Les annonces du Premier ministre grec, de suspendre les demandes d’asile pendant un mois « sont en totale contradiction avec le droit international. Le droit d’asile n’est pas dérogeable. On doit assurer ,en Europe, l’accès à ces personnes en droit d’asile, estime Rym Khadhraoui. En plus, en Grèce, il y a une loi depuis février 2020, qui permet à l’État de demander l’enregistrement des ONG sur son territoire, afin de contrôler tout simplement ces actions. Et là encore, dans ce contexte particulier, où des milliers de personnes vont arriver de Turquie, des personnes en détresse, on peut penser que les autorités grecques vont être d’autant plus sévères avec les ONG sur place. Donc, encore une fois, contrairement à ce qu’a dit le président français, ce n’est pas la frontière qu’il faut protéger, mais bien les personnes et les exilés qui sont aujourd’hui coincés entre deux pays qui les rejettent ».

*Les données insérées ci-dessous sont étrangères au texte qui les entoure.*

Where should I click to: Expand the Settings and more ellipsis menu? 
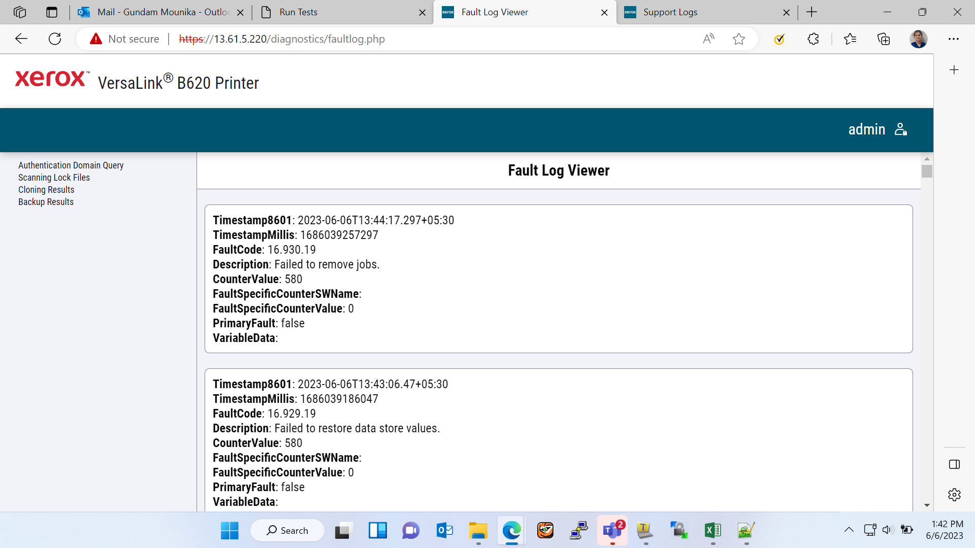pyautogui.click(x=954, y=39)
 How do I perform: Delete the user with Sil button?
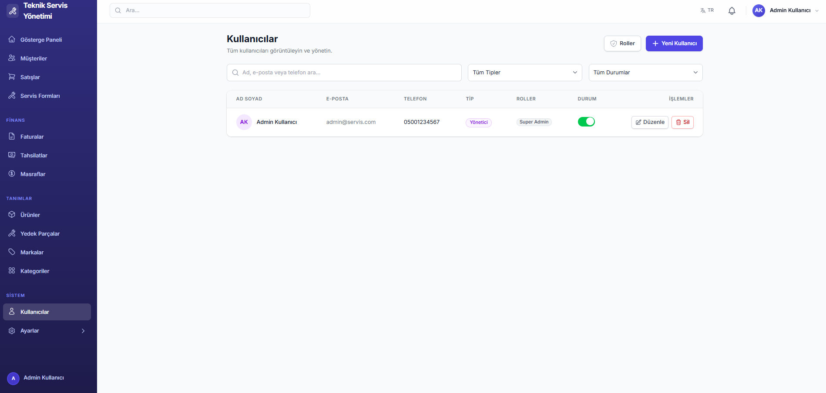click(x=682, y=122)
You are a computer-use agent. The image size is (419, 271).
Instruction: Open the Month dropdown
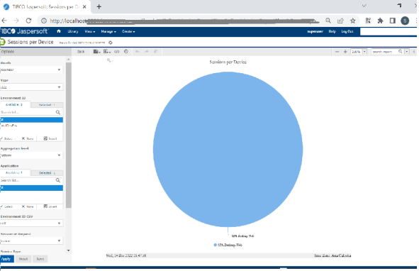point(31,70)
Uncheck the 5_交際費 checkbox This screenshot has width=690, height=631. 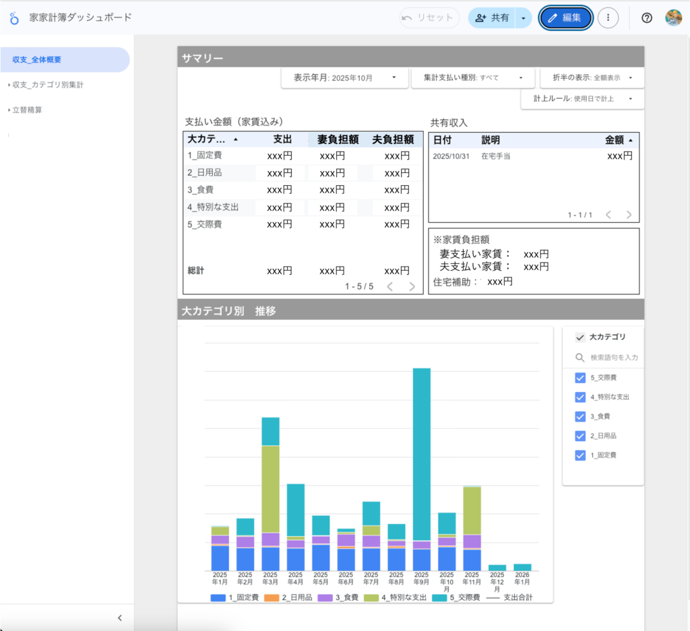click(x=579, y=377)
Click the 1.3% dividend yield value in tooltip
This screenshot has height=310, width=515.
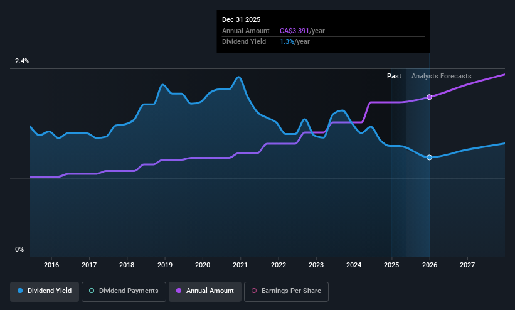point(287,42)
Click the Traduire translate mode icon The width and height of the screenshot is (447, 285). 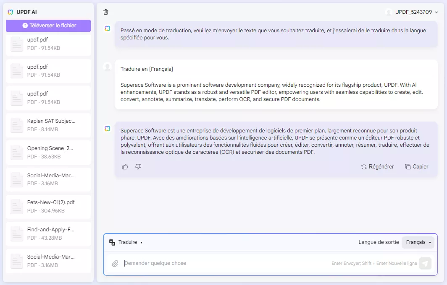point(111,242)
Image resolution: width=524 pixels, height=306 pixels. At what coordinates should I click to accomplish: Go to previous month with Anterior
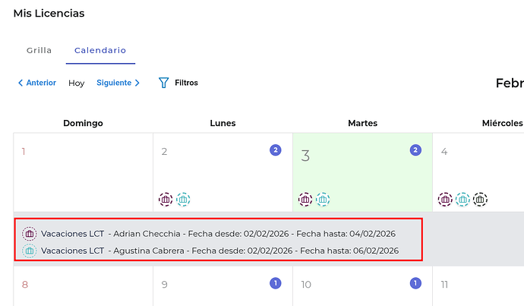tap(37, 83)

►À lire aussi : Turquie: des milliers de migrants à la frontière avec la Grèce

En France, le délit de solidarité n’existe pas en tant que tel, mais jusqu’en août 2018, toute aide à une personne en situation irrégulière pouvait faire l’objet de poursuite. Depuis, cette loi a été assouplie. Le principe de fraternité est reconnu, mais à condition que l’aide soit apportée dans un but « exclusivement humanitaire ». Et c’est là que s’engouffre parfois la justice. Lola Schulmann est chargée de plaidoyer à Amnesty International : « Ce terme exclusivement humanitaire amène de nombreuses interprétations, puisqu’on part du principe que des personnes agiraient pour d’autres motifs. Et donc, dans ces cas-là, est introduite la question du caractère militant d’une action et c’est dans ce cadre-là que plusieurs personnes ont pu être poursuivies ».

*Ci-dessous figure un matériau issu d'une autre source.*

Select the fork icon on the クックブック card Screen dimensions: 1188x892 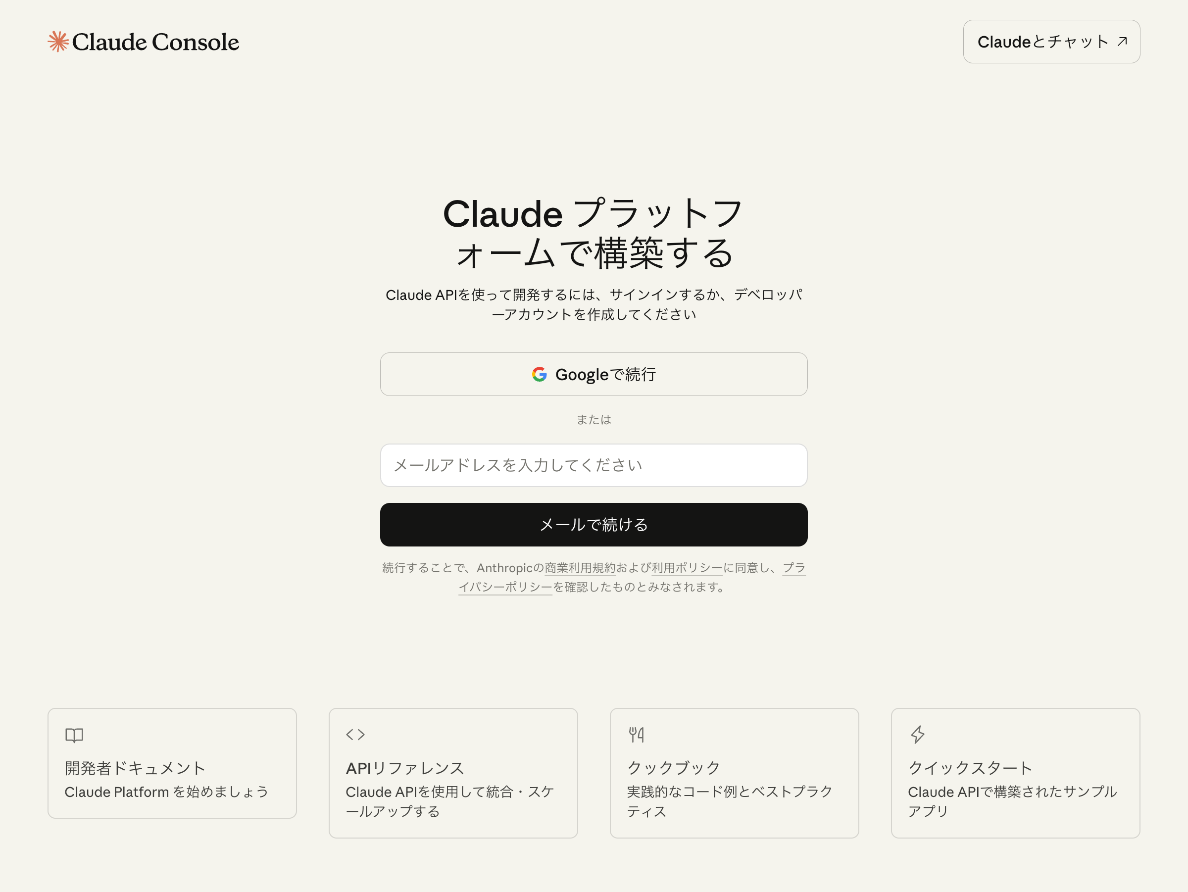tap(636, 735)

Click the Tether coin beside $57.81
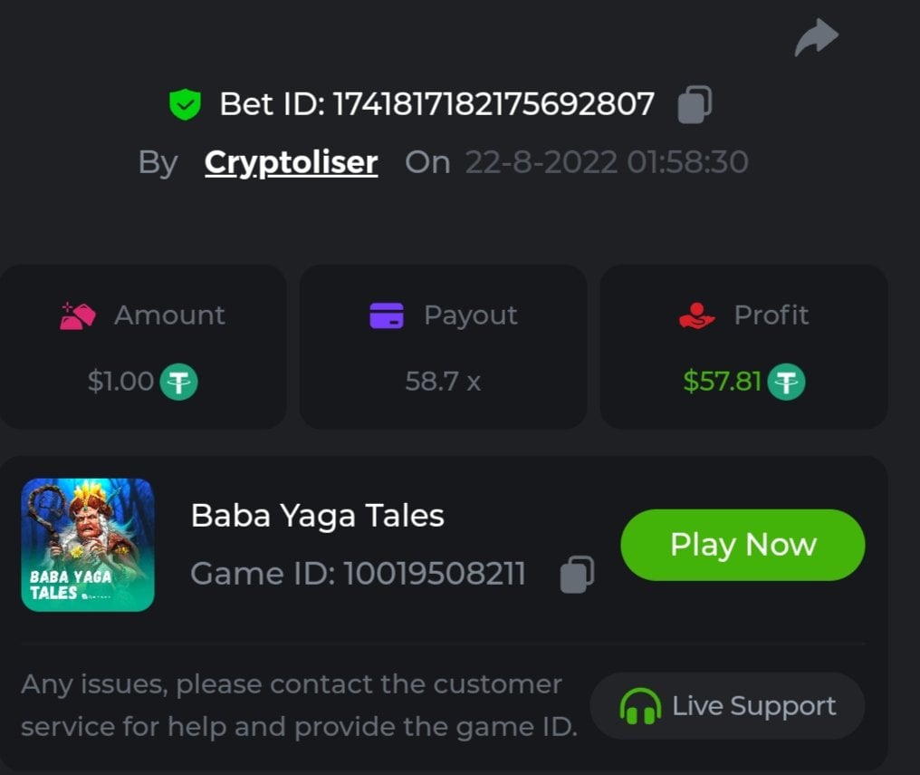click(x=786, y=382)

C’est le cas de Pierre-Alain Mannoni. Il y a 4 ans, à la frontière italienne, ce Français fait monter dans sa voiture, trois Érythréennes en détresse, qui avaient marché une quinzaine d’heures en montagne. Il a rendez-vous le 18 mars devant la cour d’appel de Lyon : « Je ne suis pas un passeur, il n’y a eu aucune contrepartie. En plus, dans mon cas, à l’époque, j’étais vraiment « le pékin moyen » qui n’était pas du tout engagé dans aucune action. Ça, c’est vraiment un procès politique pour intimider la solidarité ». Ces poursuites judiciaires ne devraient pas aboutir, mais elles auront fait de cet ingénieur un militant acharné contre une pratique qu’il estime, comme Amnesty International, injuste et abusive.